Collected data
============

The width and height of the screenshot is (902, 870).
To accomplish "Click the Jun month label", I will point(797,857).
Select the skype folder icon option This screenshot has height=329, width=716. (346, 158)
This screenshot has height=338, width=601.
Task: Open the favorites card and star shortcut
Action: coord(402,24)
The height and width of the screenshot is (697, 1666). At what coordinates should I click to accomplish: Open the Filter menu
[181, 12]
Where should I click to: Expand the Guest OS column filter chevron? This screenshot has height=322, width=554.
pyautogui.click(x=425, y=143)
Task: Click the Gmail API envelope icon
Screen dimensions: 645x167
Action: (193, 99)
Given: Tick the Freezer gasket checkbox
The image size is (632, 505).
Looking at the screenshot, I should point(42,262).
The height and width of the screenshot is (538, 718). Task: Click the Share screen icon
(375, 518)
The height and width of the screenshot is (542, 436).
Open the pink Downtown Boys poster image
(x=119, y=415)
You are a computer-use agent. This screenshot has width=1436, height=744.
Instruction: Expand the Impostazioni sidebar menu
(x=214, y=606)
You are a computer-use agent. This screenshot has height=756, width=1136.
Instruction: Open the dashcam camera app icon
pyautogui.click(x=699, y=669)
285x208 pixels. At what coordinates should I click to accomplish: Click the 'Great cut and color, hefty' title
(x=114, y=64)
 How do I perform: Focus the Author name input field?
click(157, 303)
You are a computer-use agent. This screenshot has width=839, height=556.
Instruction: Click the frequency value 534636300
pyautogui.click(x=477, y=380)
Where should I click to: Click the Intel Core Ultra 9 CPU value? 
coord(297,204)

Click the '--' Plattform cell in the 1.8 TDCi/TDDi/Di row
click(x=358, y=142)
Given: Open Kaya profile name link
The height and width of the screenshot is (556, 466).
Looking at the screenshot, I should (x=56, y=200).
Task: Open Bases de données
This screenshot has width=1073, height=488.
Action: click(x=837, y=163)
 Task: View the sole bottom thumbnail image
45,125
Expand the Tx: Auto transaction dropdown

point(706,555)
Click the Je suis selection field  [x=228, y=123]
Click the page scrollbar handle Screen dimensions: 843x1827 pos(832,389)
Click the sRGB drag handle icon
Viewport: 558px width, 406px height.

============

■ What to work on ■
Please give back all of the data exactly as it appears.

■ Answer space ■
The width and height of the screenshot is (902, 870).
To accomplish "Click the Jun month label", I will point(797,857).
Select the skype folder icon option This screenshot has height=329, width=716. (346, 158)
This screenshot has height=338, width=601.
Task: Open the favorites card and star shortcut
Action: coord(402,24)
The height and width of the screenshot is (697, 1666). At what coordinates should I click to accomplish: Open the Filter menu
[181, 12]
Where should I click to: Expand the Guest OS column filter chevron? This screenshot has height=322, width=554.
pyautogui.click(x=425, y=143)
Task: Click the Gmail API envelope icon
Screen dimensions: 645x167
Action: (193, 99)
Given: Tick the Freezer gasket checkbox
The image size is (632, 505).
Looking at the screenshot, I should point(42,262).
The height and width of the screenshot is (538, 718). Task: Click the Share screen icon
(375, 518)
The height and width of the screenshot is (542, 436).
Open the pink Downtown Boys poster image
(x=119, y=415)
You are a computer-use agent. This screenshot has width=1436, height=744.
Instruction: Expand the Impostazioni sidebar menu
(x=214, y=606)
You are a computer-use agent. This screenshot has height=756, width=1136.
Instruction: Open the dashcam camera app icon
pyautogui.click(x=699, y=669)
285x208 pixels. At what coordinates should I click to accomplish: Click the 'Great cut and color, hefty' title
(x=114, y=64)
 How do I perform: Focus the Author name input field?
click(157, 303)
You are a computer-use agent. This screenshot has width=839, height=556.
Instruction: Click the frequency value 534636300
pyautogui.click(x=477, y=380)
Where should I click to: Click the Intel Core Ultra 9 CPU value? 
coord(297,204)

Click the '--' Plattform cell in the 1.8 TDCi/TDDi/Di row
click(x=358, y=142)
Given: Open Kaya profile name link
The height and width of the screenshot is (556, 466).
Looking at the screenshot, I should (x=56, y=200).
Task: Open Bases de données
This screenshot has width=1073, height=488.
Action: click(x=837, y=163)
 Task: View the sole bottom thumbnail image
45,125
Expand the Tx: Auto transaction dropdown

point(706,555)
Click the Je suis selection field  [x=228, y=123]
Click the page scrollbar handle Screen dimensions: 843x1827 pos(832,389)
Click the sRGB drag handle icon
Viewport: 558px width, 406px height.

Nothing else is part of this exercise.